# ive been slackin,gulf report6-20ish thru 7-11



## jdhkingfisher (Aug 6, 2010)

ive gotten three new kayak wars species this month to put me at 10 species so far this year, the fishin is hot, yal saw the aj and last week i got my first mahi in the yak, a small one but the grill dont know the difference, and this morning, 7-11 i got me a 24in gag grouper. 

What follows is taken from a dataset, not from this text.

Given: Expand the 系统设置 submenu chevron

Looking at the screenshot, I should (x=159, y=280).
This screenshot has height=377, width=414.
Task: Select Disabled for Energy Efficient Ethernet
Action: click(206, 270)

nick(musthavesaltair) has been absolutely outfishing me on our team, ive gone with him every time and we always get some kind of points but he always gets more:no: hes posted like 8kings this month and a few bobos, a snapper and he also got himself a grouper this morning. 

enjoy all the pictures


----------



## Robin (Mar 22, 2011)

Nice stuff.The last picture look's like a lake.....................

Robin


----------



## jdhkingfisher (Aug 6, 2010)

it was beautiful that morning, one of those i cant stand it i gotta fish before work moments. came up on a school of about ten under a boogie board about two miles out and everything possible went wrong haha i was lucky to get the one mahi


----------



## superchua (May 16, 2011)

Good work...I saw you guys launch off this morning. I was out casting a new top water before heading to work. Did you guys see any jellyfish while you guys were at the first spot? Last time I went out there were a ton of jellys over the spot


----------



## jdhkingfisher (Aug 6, 2010)

didnt see any but did get some on my line one time


----------



## chasintail2010 (Feb 28, 2011)

josh when are we going to go fishing


----------



## jdhkingfisher (Aug 6, 2010)

i fish 6 times a week at the least kyle lol everytime i text you your doing somethin


----------



## Redalert08 (May 30, 2011)

Hey Josh I just got a gulf worthy kayak and I know your skilled in gulf fishing we need to get up and go one morning and maybe even drag Kyle along lol


----------



## jdhkingfisher (Aug 6, 2010)

im down, but i cant for about a week or so because i went like 6 days in a row and lost a lot of equitment and ran out of money haha.


----------



## chasintail2010 (Feb 28, 2011)

haha i got a gulf worthy kayak too i wanna go.


----------



## superchua (May 16, 2011)

Anyone want to hit the Gulf Thursday afternoon or Sunday Morning? Snapper season is about to end. I was thinking of hitting up either the spots by Henderson or the Okaloosa Pier. PM me if any of you guys want to join.


----------



## superchua (May 16, 2011)

...


----------



## jdhkingfisher (Aug 6, 2010)

chasintail2010 said:


> haha i got a gulf worthy kayak too i wanna go.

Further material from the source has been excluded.